»»

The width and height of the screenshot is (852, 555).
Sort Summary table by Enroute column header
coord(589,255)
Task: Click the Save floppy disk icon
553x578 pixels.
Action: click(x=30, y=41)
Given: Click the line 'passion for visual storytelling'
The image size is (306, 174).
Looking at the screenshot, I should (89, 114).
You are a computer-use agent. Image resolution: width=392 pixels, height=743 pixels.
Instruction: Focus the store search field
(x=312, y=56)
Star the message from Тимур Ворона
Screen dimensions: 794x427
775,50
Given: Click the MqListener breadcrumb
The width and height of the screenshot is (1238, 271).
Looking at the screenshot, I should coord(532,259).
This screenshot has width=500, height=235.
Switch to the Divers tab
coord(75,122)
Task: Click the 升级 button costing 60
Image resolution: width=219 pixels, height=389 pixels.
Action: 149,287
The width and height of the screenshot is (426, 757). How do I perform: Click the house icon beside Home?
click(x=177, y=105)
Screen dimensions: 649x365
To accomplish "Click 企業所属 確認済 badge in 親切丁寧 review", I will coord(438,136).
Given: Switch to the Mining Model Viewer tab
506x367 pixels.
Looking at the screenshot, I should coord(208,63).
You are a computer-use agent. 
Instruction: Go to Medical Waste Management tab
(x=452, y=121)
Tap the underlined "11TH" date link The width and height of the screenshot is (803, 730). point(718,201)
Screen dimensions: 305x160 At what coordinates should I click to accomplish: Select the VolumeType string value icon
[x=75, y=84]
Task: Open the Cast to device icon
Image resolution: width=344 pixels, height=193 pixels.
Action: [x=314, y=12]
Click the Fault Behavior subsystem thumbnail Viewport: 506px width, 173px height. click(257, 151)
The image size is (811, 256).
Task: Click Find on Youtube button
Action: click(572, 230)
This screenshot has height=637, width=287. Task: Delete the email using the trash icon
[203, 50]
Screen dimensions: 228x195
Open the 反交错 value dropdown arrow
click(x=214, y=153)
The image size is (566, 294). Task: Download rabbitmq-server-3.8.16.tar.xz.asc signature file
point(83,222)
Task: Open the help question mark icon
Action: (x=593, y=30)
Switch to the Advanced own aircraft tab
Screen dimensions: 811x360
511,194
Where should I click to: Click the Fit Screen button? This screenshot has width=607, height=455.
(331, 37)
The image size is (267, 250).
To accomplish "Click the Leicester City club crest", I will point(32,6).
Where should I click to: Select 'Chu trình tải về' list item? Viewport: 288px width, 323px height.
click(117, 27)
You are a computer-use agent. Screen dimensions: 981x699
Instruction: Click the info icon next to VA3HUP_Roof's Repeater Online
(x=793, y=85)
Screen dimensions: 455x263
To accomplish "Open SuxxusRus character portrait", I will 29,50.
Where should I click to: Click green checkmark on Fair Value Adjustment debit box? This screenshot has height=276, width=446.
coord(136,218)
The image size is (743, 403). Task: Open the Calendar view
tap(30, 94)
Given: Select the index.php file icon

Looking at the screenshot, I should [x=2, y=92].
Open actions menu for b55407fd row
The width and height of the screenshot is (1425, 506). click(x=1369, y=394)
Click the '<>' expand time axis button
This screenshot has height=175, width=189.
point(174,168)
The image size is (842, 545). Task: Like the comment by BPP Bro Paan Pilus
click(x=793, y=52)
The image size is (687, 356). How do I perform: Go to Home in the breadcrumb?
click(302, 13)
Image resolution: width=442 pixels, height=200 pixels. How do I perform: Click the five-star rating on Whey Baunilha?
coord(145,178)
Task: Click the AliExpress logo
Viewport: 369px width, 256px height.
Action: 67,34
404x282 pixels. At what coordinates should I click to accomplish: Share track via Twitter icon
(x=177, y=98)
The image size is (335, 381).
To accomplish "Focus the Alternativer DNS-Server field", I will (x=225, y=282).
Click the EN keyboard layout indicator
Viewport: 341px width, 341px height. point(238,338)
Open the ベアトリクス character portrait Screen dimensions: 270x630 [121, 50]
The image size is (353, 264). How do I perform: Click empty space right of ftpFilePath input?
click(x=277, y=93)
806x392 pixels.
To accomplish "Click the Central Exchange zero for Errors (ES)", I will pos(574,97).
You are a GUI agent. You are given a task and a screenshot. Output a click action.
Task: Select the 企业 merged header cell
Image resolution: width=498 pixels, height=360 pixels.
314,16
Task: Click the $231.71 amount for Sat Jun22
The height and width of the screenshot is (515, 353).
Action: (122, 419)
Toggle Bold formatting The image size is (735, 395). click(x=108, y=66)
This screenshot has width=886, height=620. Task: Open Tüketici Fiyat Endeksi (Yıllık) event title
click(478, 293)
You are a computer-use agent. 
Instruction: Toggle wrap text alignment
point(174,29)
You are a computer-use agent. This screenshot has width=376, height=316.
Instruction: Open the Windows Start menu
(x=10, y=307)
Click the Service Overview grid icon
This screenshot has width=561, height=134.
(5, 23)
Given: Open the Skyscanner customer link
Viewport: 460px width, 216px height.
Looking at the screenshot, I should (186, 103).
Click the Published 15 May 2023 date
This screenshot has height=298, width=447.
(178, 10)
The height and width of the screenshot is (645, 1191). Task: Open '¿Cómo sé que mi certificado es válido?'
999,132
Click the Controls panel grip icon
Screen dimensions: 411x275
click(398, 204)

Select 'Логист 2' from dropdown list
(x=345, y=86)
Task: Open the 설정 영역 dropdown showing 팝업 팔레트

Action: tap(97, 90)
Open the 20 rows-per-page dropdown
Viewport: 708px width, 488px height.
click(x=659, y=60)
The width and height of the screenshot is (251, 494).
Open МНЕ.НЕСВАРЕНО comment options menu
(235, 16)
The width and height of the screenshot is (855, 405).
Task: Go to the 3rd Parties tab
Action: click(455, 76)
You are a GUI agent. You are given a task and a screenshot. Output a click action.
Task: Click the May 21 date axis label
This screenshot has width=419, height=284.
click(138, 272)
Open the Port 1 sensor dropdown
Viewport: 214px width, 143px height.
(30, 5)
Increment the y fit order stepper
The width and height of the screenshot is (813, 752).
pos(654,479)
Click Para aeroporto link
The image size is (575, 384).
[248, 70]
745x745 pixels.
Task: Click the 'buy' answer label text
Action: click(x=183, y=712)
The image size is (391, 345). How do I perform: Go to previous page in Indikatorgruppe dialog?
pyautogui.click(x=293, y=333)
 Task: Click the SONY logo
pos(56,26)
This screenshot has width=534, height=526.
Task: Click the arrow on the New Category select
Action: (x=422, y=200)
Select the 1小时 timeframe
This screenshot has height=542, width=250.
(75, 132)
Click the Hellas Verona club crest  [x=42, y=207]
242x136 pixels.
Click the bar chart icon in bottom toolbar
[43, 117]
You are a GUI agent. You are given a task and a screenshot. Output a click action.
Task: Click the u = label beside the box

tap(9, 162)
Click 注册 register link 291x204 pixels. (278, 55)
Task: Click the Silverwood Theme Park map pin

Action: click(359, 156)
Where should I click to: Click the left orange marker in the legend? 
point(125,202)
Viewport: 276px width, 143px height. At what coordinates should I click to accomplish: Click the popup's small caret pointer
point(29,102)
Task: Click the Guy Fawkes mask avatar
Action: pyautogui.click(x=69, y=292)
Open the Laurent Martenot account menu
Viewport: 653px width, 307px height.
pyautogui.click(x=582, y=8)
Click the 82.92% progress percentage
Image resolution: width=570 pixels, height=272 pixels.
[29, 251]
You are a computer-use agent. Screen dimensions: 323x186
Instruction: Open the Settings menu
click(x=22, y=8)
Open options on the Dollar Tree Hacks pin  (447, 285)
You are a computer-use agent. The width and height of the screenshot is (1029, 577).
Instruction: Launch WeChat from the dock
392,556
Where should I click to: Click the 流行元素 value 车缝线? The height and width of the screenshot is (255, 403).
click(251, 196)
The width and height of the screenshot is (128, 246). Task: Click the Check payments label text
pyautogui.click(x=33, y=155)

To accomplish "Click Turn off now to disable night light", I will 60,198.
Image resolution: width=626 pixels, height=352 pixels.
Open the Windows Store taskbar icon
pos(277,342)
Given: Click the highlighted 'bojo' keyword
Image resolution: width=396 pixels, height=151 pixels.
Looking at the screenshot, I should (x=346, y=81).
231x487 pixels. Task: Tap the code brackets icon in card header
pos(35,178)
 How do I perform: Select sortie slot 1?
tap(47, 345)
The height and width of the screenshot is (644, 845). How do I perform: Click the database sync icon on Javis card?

««

● Problem to solve
Copy each line of the records above that carries the word "will".

● Response to the task
To accomplish "Click 企業所属 確認済 badge in 親切丁寧 review", I will coord(438,136).
To accomplish "Click the Leicester City club crest", I will point(32,6).
To accomplish "Open SuxxusRus character portrait", I will 29,50.
To accomplish "Focus the Alternativer DNS-Server field", I will (x=225, y=282).
To accomplish "Click the Central Exchange zero for Errors (ES)", I will pos(574,97).
To accomplish "Click Turn off now to disable night light", I will 60,198.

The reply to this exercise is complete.